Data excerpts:
━━━━━━━━━━

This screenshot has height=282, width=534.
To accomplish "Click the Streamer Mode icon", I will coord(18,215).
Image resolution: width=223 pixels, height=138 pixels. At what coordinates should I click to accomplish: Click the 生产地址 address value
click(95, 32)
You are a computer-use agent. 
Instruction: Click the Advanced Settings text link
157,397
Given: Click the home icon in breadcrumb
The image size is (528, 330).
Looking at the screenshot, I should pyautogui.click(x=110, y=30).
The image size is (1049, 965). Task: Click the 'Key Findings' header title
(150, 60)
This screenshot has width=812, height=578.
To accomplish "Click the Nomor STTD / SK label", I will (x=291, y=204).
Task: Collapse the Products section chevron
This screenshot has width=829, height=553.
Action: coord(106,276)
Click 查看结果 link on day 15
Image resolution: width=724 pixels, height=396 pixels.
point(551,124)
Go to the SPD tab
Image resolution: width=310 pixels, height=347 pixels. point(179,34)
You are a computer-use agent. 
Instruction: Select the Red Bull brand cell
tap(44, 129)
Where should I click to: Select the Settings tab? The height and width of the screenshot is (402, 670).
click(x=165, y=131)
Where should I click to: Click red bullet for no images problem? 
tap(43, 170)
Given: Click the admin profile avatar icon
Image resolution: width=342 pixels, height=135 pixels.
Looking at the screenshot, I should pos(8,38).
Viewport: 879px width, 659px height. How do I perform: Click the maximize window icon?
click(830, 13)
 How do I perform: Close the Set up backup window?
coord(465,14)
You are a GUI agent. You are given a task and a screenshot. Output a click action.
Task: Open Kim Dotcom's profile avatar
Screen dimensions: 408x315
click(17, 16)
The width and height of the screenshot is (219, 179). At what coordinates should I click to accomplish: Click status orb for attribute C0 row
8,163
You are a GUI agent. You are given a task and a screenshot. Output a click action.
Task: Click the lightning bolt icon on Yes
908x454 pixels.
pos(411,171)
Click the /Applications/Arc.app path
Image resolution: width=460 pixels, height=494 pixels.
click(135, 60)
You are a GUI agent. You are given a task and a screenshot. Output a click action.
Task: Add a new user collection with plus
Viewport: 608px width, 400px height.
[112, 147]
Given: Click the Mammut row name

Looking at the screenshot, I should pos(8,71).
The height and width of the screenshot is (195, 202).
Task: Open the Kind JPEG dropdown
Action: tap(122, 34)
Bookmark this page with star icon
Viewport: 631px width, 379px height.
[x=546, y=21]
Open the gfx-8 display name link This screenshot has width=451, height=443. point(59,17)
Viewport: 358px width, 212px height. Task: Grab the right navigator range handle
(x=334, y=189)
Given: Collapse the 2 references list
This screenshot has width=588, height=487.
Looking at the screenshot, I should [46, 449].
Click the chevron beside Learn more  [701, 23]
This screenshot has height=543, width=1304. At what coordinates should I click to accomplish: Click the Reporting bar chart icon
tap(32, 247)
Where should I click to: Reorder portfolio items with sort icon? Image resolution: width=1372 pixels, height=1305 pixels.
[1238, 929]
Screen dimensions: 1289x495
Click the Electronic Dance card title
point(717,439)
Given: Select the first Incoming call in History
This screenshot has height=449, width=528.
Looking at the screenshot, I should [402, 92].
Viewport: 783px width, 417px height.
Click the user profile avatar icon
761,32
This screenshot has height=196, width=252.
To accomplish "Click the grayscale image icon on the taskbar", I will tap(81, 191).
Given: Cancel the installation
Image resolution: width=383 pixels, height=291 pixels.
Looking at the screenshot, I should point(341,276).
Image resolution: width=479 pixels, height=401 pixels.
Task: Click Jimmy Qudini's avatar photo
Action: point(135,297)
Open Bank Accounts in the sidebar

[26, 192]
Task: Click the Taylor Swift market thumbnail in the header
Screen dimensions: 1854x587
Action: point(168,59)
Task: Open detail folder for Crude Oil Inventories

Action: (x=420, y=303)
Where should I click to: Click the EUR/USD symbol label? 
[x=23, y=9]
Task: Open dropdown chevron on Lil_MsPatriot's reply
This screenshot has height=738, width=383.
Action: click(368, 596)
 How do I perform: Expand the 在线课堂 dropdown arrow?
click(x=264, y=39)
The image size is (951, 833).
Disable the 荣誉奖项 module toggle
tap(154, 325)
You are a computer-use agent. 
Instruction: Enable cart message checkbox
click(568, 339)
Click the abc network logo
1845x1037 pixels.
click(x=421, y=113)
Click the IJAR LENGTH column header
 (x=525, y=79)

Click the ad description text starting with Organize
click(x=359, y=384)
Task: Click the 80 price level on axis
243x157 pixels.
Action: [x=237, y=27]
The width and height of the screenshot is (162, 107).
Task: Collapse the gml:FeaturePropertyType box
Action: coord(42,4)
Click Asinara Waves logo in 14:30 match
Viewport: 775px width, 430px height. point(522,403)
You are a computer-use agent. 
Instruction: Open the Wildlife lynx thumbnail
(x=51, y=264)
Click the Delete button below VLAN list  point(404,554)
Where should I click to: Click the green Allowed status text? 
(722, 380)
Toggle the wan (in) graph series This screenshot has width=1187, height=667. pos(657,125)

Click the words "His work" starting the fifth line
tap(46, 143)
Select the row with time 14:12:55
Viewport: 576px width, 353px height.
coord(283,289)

━━━━━━━━━━

▶ _Task to complete_: Using the data above, return each line that includes the word "chevron".

▶ _Answer_:
Task: Collapse the Products section chevron
Click the chevron beside Learn more  [701, 23]
Task: Open dropdown chevron on Lil_MsPatriot's reply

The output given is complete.